Será que deseamos intensamente que todo lo de Grecia nos apasione. Y esta isla tiene, o tenía, materia para provocar esa emoción, pero siento que la avalancha turística sobrevenida en poco tiempo hace que los karpathiotas nos vean a los visitantes, en su inmensa mayoría, como meros consumidores a los que hay que dar lo que quieren, y que esto no suele incluir respirar siquiera sea una vez por hora un poco de alma griega.
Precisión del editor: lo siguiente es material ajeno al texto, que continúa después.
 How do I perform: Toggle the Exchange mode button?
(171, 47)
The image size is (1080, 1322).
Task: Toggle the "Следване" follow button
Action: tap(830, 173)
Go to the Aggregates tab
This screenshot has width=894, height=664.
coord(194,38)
No sé… a lo mejor hay que hacer lo que nos contaba nuestro taxista entre elogios a Podemos: el caso de dos españoles que habían llegado hacía un par de semanas con la única intención de recorrer sus salvajes montañas y poblados, aún no tomados al asalto, “san katzikia” (como cabras). A lo mejor.

Un sacerdote, dormitando en la iglesia de Olimpos.

Un sacerdote, dormitando en la iglesia de Olimpos.

Una mujer, ante sus labores a la venta en la calle principal de Olimpos.

Una mujer, ante sus labores a la venta en la calle principal de Olimpos.